Perda Tambang dan Peternakan Disahkan

Sofifi15 Dilihat
SOFIFI,IMc – DPRD Provinsi Maluku Utara bersama Pemerintah Provinsi Maluku Utara resmi mengesahkan dua Peraturan Daerah (Perda) dalam Rapat Paripurna ke-44 Masa Persidangan Ketiga Tahun Sidang 2024/2025, Jumat (12/9/2025) di Kantor DPRD Malut di Sofifi, Kota Tidore Kepulauan.
Kedua Perda tersebut adalah: Perda tentang Penyelenggaraan Peternakan dan Kesehatan Hewan, dan Perda tentang Pengembangan dan Pemberdayaan Masyarakat di Sekitar Wilayah Pertambangan (PPM).
Ketua DPRD Maluku Utara, Iqbal Ruray, menyampaikan bahwa pengesahan dua Perda ini telah melalui proses pembahasan sesuai mekanisme peraturan perundang-undangan. “Seluruh fraksi menyetujui pengesahan, disertai catatan-catatan untuk perhatian dalam pelaksanaan,”ungkapnya.
Juru Bicara Bapemperda, Pardin Isa, menjelaskan bahwa Perda Peternakan akan memperkuat layanan kesehatan hewan dan menjamin kualitas hasil peternakan. Sementara Perda PPM menegaskan tanggung jawab pemerintah dalam melindungi hak masyarakat, sebagaimana diamanatkan Pasal 28G ayat (1) UUD 1945.
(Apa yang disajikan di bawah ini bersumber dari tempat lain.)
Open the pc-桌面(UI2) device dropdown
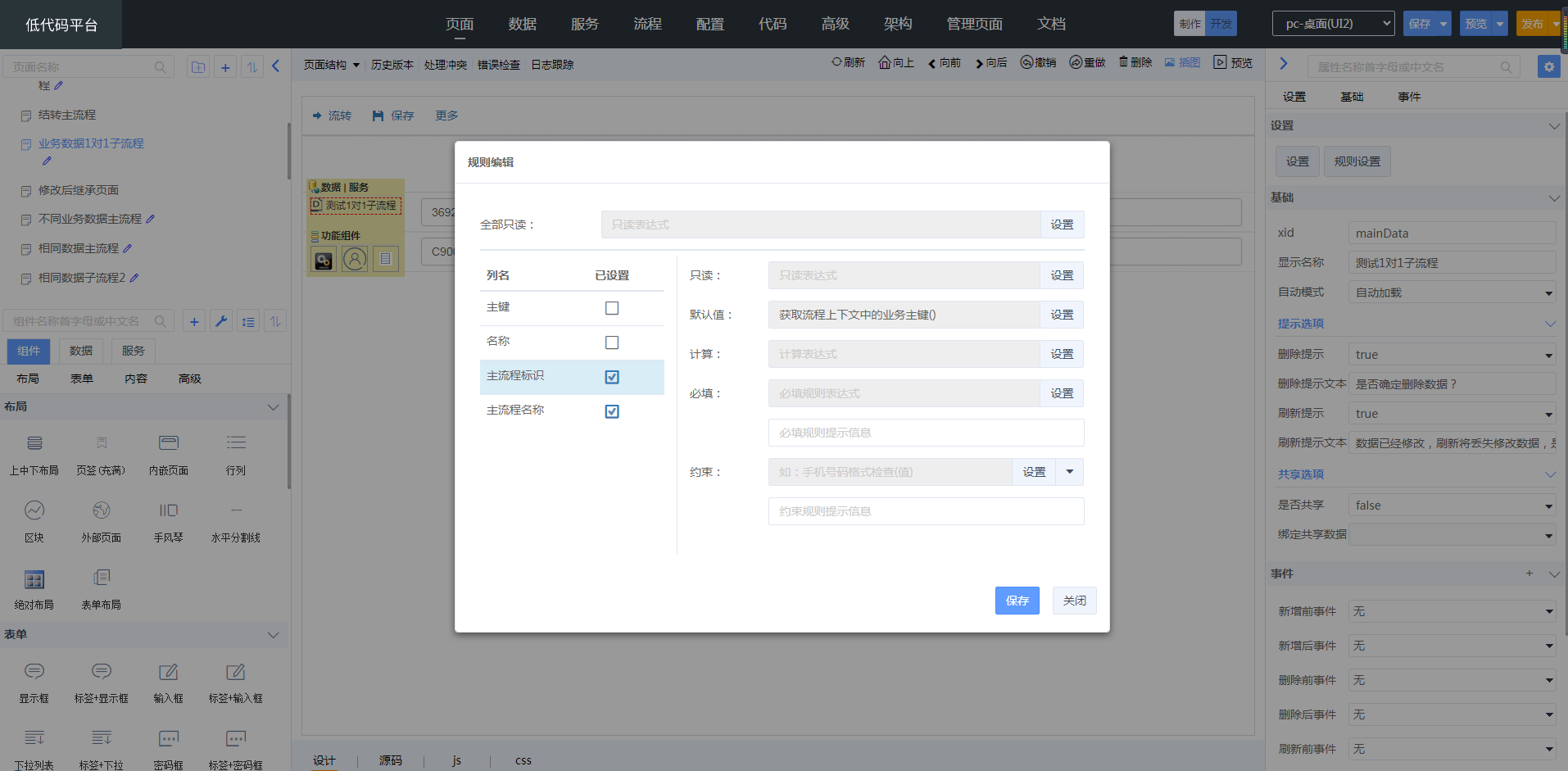 (1333, 24)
Wakil Gubernur Maluku Utara, H. Sarbin Sehe, menyampaikan apresiasi atas sinergi antara DPRD dan Pemprov dalam menyelesaikan pembahasan dua regulasi strategis ini.
Sorotan Fraksi Gerindra
Saat interupsi, Wakil Ketua Fraksi Gerindra, Mislan Syarif, menegaskan pentingnya pelaksanaan Perda PPM secara maksimal. Ia menyoroti ketimpangan antara potensi pendapatan tambang dengan kontribusi yang diterima daerah. Misalnya, salah satu perusahaan disebut menghasilkan 700 ribu metrik ton per tahun, dengan nilai produksi mencapai Rp1,7 triliun, namun kontribusi PPM hanya sekitar Rp200 juta. Mislan meminta Pemda berpikir serius dalam mengoptimalkan manfaat sumber daya alam bagi masyarakat.
Fraksi Hanura Walk Out
Fraksi Hanura memilih walk out dari ruang sidang sebagai bentuk ketidakpuasan terhadap proses dan substansi pembahasan dua Ranperda tersebut, khususnya Perda PPM.
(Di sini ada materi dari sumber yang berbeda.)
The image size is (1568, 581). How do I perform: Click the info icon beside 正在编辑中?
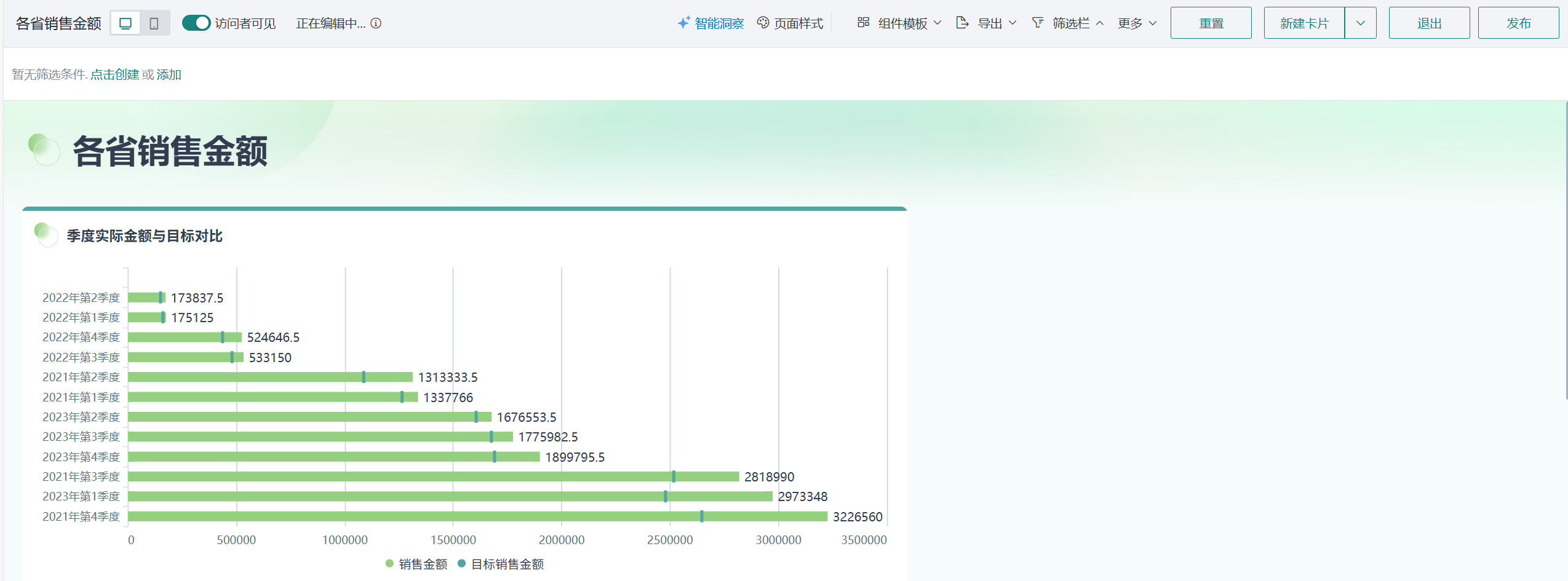(376, 23)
Meski secara prinsip mendukung regulasi yang berpihak kepada masyarakat lingkar tambang, Fraksi Hanura menilai Perda PPM seharusnya sudah disiapkan sejak diterbitkannya izin tambang nikel pada 2009, bersamaan dengan lahirnya UU No. 4 Tahun 2009 tentang Minerba.
Fraksi Hanura mencatat bahwa pelaksanaan PPM selama ini cenderung bersifat sukarela dan tidak sesuai ketentuan, serta tidak melibatkan pemerintah daerah secara sistematis. Hal ini berdampak pada kebocoran anggaran dan tidak tepat sasarannya program pemberdayaan.
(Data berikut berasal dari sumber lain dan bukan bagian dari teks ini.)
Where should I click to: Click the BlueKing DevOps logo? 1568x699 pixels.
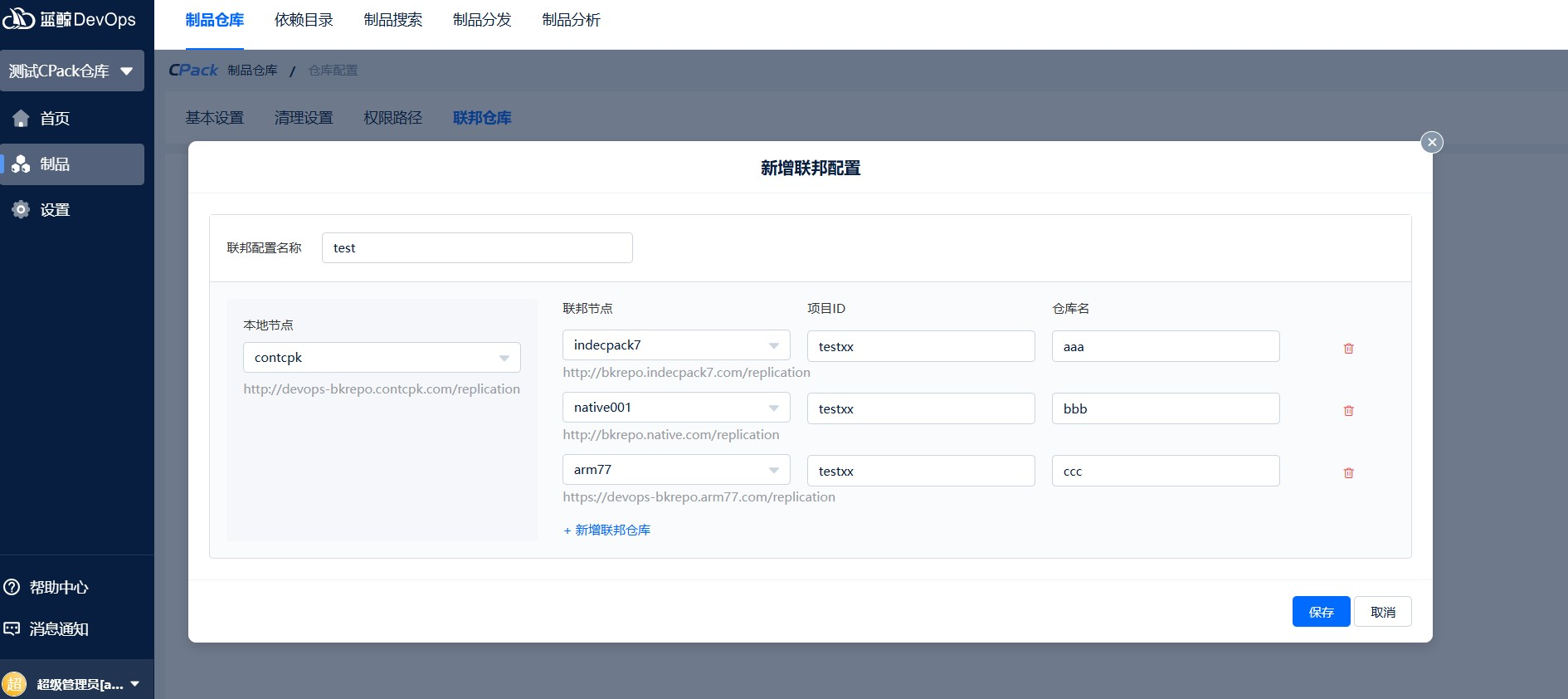coord(69,19)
Catatan dan Keberatan Fraksi Hanura
Zonasi Wilayah Terdampak (Pasal 9 & Lampiran Juklak PPM): Harus diatur secara jelas dalam bentuk Ring 1, 2, dan 3, agar distribusi program PPM adil dan proporsional.
Blueprint PPM (Pasal 6): Pemerintah Daerah wajib segera menyusun cetak biru PPM sebagai dasar Rencana Induk PPM oleh perusahaan, sesuai Keputusan Menteri ESDM No. 1824 K/30/MEM/2018.
Pembiayaan (Pasal 20): Fraksi Hanura mendesak agar ditetapkan besaran minimal 2%–4% dari laba bersih untuk pembiayaan PPM, agar tidak dianggap sekadar “sumbangan sosial”.
Pelaporan (Pasal 21): Laporan realisasi program harus dipublikasikan kepada masyarakat dan dilaporkan ke DPRD, guna menjamin transparansi dan akuntabilitas.
Peran Daerah dan UMKM (Pasal 6 & 17): Keterlibatan masyarakat lokal, UMKM, serta Pemda kabupaten/kota masih sebatas formalitas. Fraksi Hanura menilai partisipasi mereka harus diperkuat.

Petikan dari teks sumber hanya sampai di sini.